Given problem:
Copy the rows from the line with "Click the Fixed hard Disk #0 drive icon" through the end of the rows, switching "icon" to "button" and leaving everything else unchanged. Leave the pictures out of your copy.

Supplied data:
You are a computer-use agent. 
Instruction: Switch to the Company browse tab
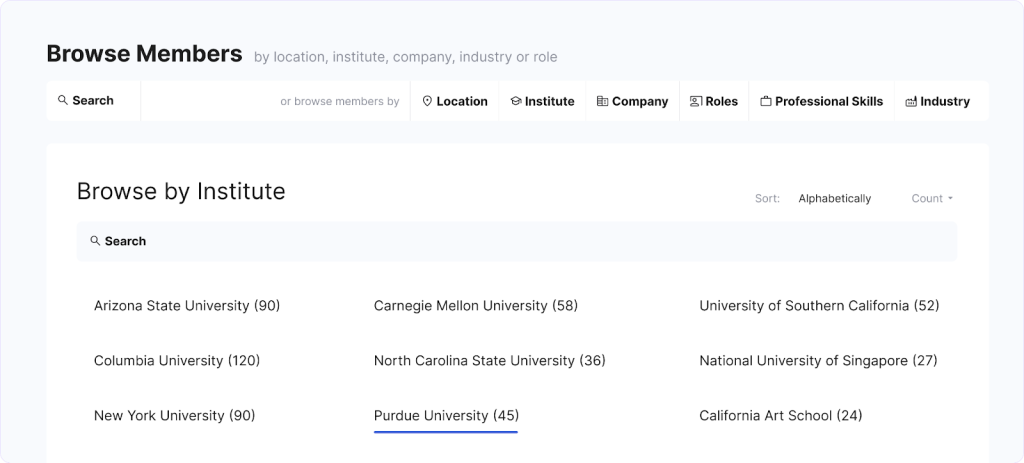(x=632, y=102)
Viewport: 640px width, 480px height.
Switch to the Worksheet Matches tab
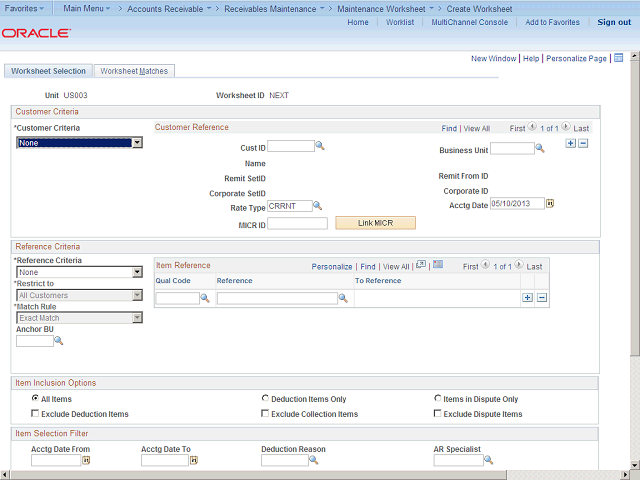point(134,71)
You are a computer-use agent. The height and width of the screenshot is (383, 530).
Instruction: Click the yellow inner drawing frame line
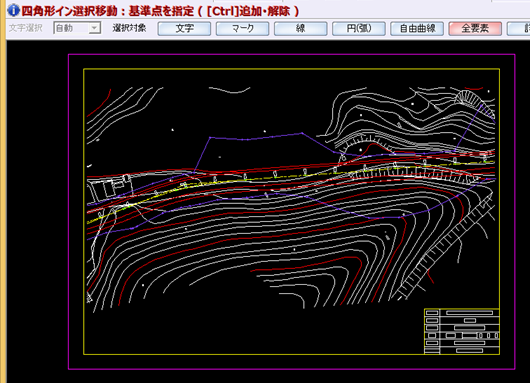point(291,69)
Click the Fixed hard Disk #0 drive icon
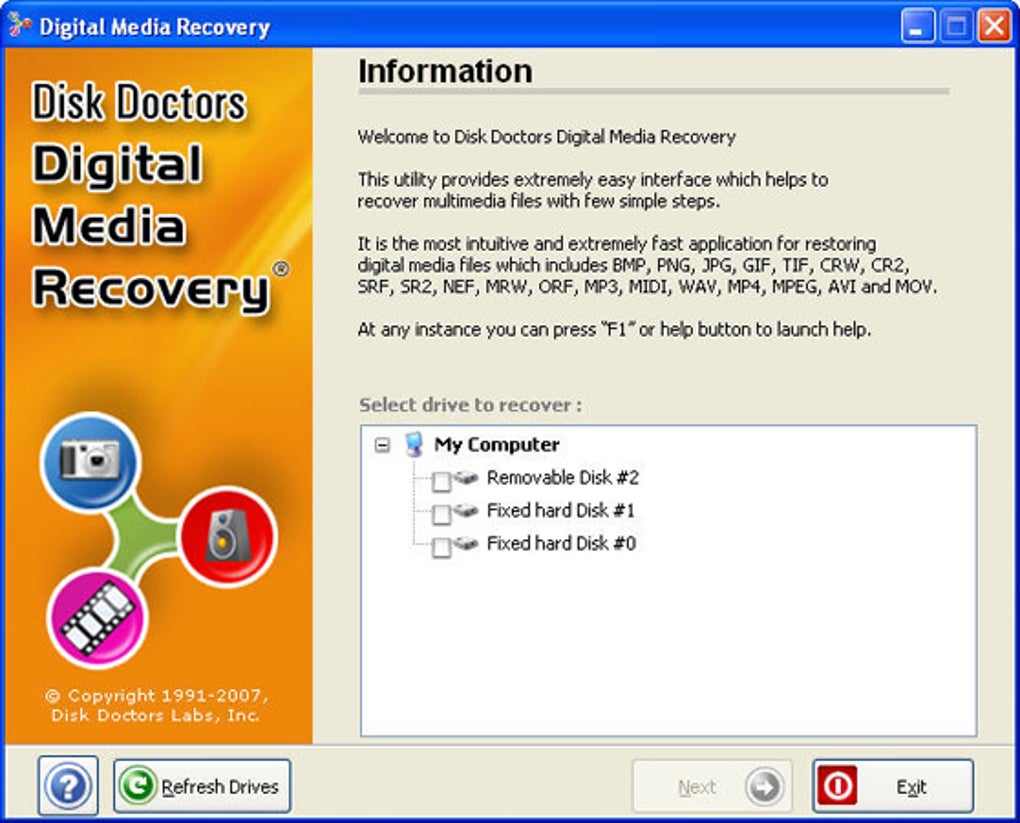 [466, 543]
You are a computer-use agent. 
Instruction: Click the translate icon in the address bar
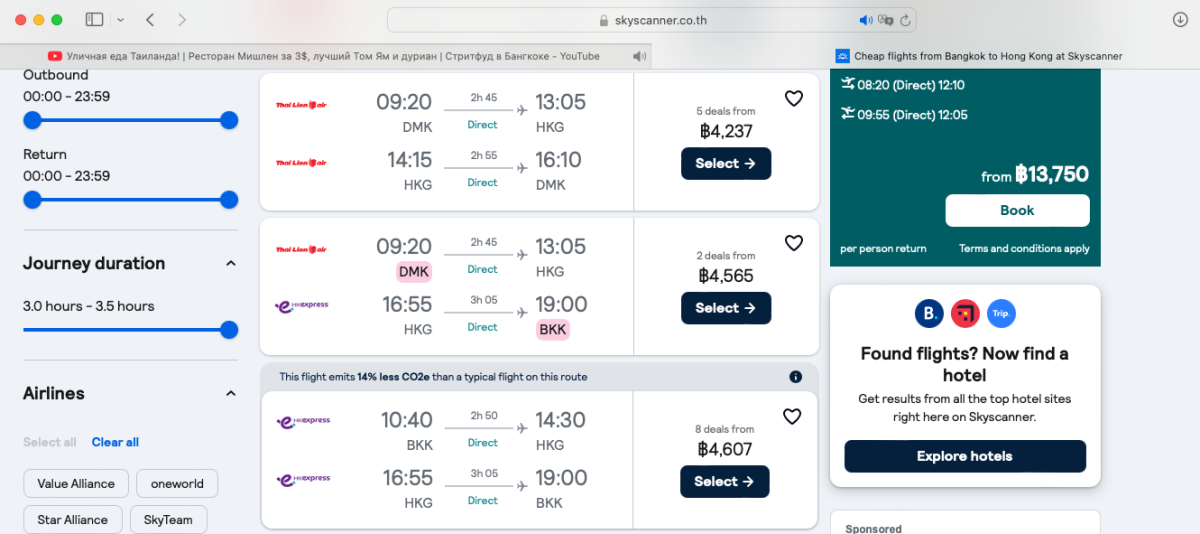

Answer to this problem:
Click the Fixed hard Disk #0 drive button
 [466, 543]
You are a computer-use agent. 
Instruction: Click the translate button in the address bar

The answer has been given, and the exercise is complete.